BRIEF
When you transcribe the records that follow, reproduce each line exactly as given.

———

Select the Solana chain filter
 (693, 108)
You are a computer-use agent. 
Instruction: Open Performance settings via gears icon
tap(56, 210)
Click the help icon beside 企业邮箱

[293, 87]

———

ANSWER SPACE
Select the Solana chain filter
 (693, 108)
You are a computer-use agent. 
Instruction: Open Performance settings via gears icon
tap(56, 210)
Click the help icon beside 企业邮箱

[293, 87]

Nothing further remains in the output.